Montgomery County Public Schools skated by with a passing grade for its lunch service in a food report released over the weekend by a coalition of watchdog groups.
Healthy School Food Maryland gave MCPS a “C” and ranked it No. 14 out of 24 public school systems in the state. The report considered transparency, vending machine offerings, water availability, sugar and chemicals in food, menu variety and a range of other factors.
Howard County topped the scorecard, followed by Carroll and Frederick counties, while Allegany, Garrett and Worcester counties placed at the bottom.
“We definitely would like to see more scratch cooking in Montgomery County, and we would like to see more salad bars, at a minimum, in all of the secondary schools,” R. Lindsey Parsons, executive director of Real Food for Kids Montgomery, said.
The group of parents and other community members pushes for nutrition and wellness in Montgomery County schools.
At the same time, she praised MCPS for leading the charge to eliminate food dyes and other chemicals from food served in its schools.

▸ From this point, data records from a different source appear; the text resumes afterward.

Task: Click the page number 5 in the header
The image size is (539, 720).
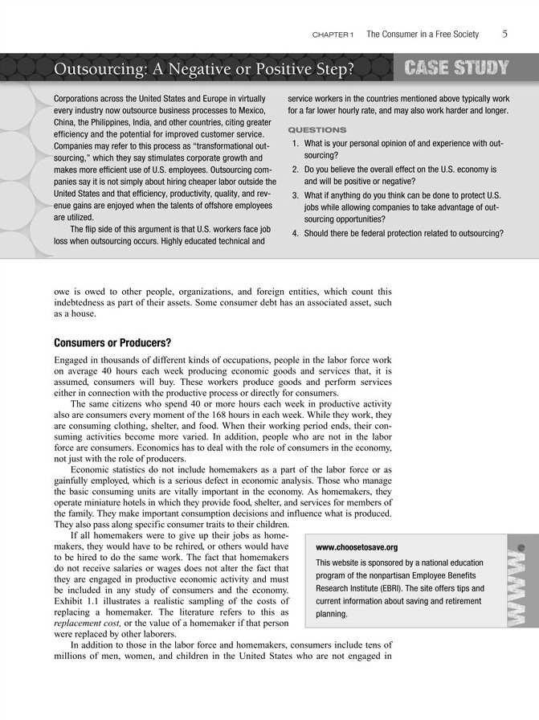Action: click(x=504, y=35)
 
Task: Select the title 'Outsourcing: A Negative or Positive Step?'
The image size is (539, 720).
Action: click(x=204, y=70)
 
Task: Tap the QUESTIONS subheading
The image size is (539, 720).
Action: click(x=316, y=129)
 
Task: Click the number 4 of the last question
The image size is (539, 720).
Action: click(x=296, y=234)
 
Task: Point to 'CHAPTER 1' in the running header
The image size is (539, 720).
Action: click(x=335, y=35)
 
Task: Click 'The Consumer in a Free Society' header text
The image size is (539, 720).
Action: click(x=423, y=35)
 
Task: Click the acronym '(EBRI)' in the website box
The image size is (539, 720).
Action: click(x=381, y=588)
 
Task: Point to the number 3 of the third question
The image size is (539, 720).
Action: click(x=296, y=195)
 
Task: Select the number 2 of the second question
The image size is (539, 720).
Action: click(x=296, y=170)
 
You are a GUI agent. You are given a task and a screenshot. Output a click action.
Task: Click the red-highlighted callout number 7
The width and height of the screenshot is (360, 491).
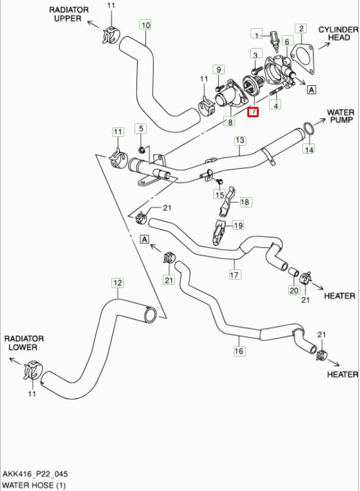(253, 112)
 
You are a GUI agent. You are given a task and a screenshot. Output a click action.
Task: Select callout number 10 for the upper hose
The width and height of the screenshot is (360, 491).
(145, 24)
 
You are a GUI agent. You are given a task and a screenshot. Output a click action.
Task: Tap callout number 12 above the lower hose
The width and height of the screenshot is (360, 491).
(117, 283)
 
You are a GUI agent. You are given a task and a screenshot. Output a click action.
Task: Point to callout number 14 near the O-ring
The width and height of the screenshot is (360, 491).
(309, 149)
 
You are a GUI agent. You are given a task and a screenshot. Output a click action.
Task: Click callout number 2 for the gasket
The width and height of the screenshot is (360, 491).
(301, 29)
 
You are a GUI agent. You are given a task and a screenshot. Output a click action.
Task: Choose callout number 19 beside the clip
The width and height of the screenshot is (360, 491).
(238, 225)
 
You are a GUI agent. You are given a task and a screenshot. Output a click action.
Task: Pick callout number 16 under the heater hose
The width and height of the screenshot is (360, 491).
(239, 350)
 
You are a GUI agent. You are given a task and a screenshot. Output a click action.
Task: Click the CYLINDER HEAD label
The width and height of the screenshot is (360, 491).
(338, 33)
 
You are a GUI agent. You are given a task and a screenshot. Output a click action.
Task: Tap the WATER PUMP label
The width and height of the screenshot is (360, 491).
(341, 116)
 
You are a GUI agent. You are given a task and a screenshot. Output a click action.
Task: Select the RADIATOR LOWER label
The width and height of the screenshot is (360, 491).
(24, 343)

Parsons helped write the report by Healthy School Food Maryland, a partnership of 20 local, statewide and national organizations and businesses advocating for higher-quality school food. The 2016 scorecard was the first prepared by the coalition, but Parsons said she’d like to publish it annually.

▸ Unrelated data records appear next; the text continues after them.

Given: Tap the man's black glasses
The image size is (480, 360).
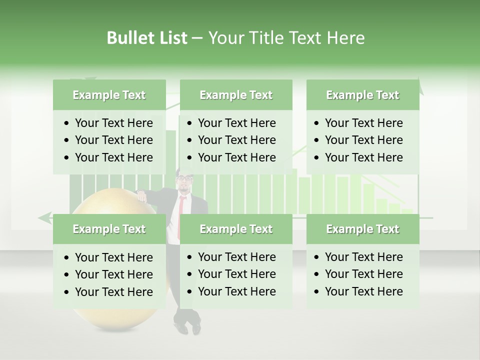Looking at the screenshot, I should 184,178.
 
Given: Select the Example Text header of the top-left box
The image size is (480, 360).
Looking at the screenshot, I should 109,95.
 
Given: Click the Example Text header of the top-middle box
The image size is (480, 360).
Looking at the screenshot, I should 236,95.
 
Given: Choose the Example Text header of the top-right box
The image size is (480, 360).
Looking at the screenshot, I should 362,95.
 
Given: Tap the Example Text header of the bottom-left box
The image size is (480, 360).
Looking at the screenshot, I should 109,229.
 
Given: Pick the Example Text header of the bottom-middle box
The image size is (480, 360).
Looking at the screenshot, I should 236,229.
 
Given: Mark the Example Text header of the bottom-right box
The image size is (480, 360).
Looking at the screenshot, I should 362,229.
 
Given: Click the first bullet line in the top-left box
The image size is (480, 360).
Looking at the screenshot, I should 114,123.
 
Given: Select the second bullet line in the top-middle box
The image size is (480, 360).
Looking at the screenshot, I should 236,140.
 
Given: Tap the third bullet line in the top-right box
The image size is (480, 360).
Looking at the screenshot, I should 364,158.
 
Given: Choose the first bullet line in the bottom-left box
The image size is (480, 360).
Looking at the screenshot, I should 114,258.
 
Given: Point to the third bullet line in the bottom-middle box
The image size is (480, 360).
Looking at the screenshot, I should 236,292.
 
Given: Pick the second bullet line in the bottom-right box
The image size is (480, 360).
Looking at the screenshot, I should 364,274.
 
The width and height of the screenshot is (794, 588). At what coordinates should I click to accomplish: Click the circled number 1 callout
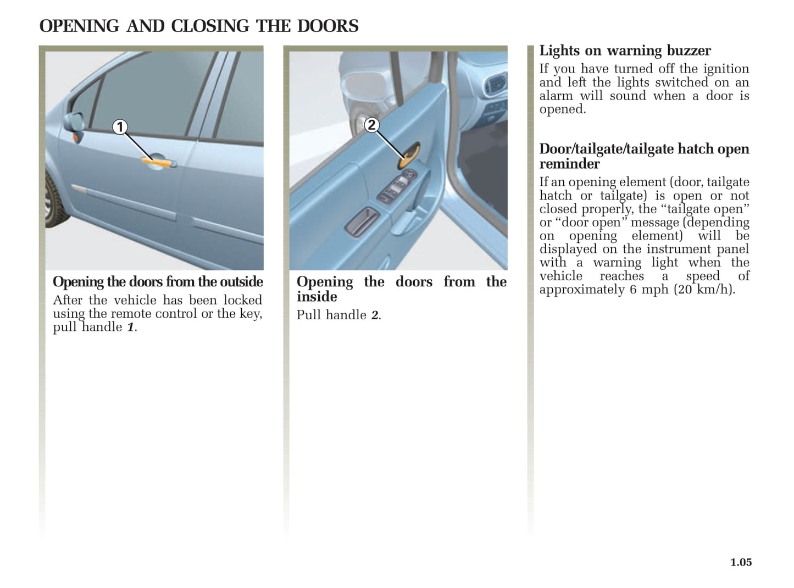(x=120, y=127)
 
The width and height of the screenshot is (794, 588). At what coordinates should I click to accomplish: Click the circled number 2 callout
(x=371, y=125)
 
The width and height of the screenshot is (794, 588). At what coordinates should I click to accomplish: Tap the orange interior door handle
(x=410, y=156)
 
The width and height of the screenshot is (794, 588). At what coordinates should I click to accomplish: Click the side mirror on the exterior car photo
(x=74, y=122)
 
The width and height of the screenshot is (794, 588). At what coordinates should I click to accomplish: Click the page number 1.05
(x=741, y=562)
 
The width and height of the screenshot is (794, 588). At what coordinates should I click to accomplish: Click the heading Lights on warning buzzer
(x=625, y=51)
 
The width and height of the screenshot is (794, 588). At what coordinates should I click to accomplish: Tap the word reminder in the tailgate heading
(x=569, y=164)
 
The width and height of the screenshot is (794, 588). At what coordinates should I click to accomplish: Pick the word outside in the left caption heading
(x=241, y=282)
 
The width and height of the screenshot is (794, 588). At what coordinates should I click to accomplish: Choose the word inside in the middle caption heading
(x=317, y=297)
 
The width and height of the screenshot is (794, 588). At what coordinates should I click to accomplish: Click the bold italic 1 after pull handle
(x=130, y=328)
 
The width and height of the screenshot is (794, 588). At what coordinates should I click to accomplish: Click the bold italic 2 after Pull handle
(x=374, y=315)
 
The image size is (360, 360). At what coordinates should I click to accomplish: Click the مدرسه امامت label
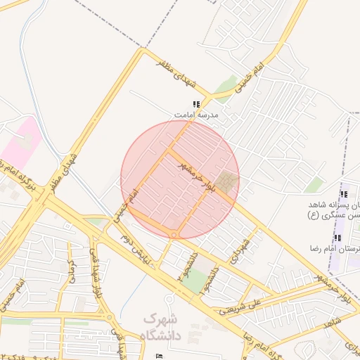197,114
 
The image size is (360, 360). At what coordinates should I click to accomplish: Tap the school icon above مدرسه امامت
195,104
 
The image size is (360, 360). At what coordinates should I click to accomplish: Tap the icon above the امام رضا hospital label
338,238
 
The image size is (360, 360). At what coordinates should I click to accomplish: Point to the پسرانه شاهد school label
337,204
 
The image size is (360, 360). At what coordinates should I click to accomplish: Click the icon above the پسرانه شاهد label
343,194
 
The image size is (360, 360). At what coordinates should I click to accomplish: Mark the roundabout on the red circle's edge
173,235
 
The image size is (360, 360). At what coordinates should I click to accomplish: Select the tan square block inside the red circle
226,184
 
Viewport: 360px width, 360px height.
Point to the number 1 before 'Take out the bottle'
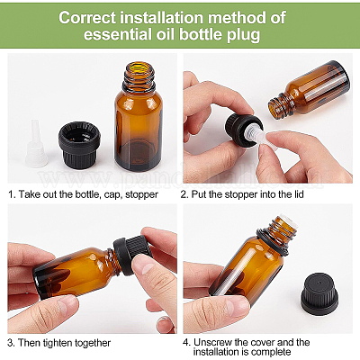pos(10,194)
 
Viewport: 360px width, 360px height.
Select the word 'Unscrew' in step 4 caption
pos(216,342)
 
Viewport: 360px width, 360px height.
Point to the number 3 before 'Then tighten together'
pos(10,342)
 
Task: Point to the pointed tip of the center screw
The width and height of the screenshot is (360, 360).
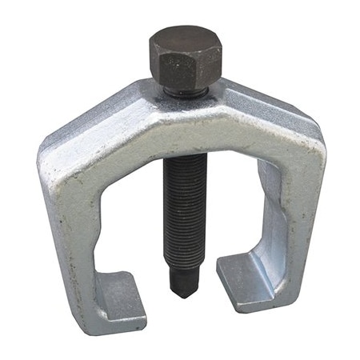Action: tap(182, 290)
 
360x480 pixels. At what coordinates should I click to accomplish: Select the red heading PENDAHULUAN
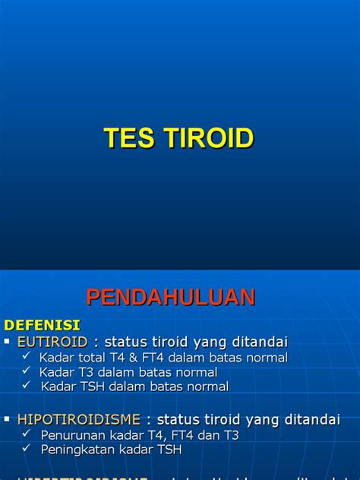(171, 297)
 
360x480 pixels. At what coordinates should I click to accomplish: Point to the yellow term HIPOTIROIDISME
(79, 419)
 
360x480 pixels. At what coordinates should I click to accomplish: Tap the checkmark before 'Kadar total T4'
(27, 356)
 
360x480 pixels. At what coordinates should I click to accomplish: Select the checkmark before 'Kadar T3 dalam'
(27, 371)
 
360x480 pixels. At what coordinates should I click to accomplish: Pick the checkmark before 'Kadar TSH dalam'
(27, 386)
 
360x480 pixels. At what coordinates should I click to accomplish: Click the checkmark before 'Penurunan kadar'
(27, 434)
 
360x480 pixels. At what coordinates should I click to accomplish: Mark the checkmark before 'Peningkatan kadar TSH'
(27, 449)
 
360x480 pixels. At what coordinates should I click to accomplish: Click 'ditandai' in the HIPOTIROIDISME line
(312, 419)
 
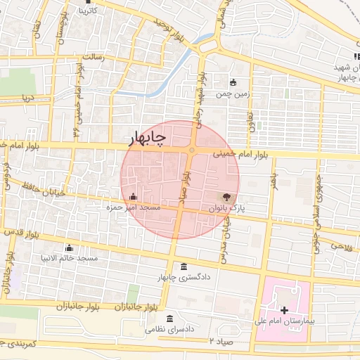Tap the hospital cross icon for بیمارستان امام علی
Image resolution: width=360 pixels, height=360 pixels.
[x=284, y=310]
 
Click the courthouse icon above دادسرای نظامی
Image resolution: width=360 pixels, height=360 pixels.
[x=172, y=319]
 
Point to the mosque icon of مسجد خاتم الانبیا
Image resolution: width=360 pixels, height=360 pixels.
[x=69, y=248]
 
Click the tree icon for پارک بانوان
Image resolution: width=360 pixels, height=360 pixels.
[x=226, y=198]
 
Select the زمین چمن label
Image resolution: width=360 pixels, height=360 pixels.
[x=233, y=93]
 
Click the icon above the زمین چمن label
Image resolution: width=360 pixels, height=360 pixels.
[x=233, y=82]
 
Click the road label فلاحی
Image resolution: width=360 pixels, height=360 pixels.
[x=340, y=247]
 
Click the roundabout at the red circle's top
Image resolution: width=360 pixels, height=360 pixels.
[x=191, y=150]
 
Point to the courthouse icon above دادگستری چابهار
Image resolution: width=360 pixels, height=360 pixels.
[x=184, y=266]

Marla Caplon, the school system’s food and nutrition services director, noted that MCPS is testing a program to offer a water bottle to each elementary-age student who eats a meal at school. MCPS makes its school menus available in six languages and cooks taco meat, sauces, macaroni and cheese and other items from scratch.
The district also provides salad every day in secondary schools.
“We still serve chicken nuggets, but they’re whole-grain breaded, and they’re not fried; they’re baked,” she said.
Caplon said she didn’t think the scorecard gave enough credit to MCPS for its work to serve up more than 100,000 healthy, nourishing meals each day at the system’s 204 schools.
“We do our best to exceed the needs of our students, recognizing that at the end of the day, we have to serve products students will eat,” Caplon said.
The report’s results will be distributed to school superintendents and food service directors, and the coalition might also craft a list of recommendations for school districts that want to improve their grades, Parsons said.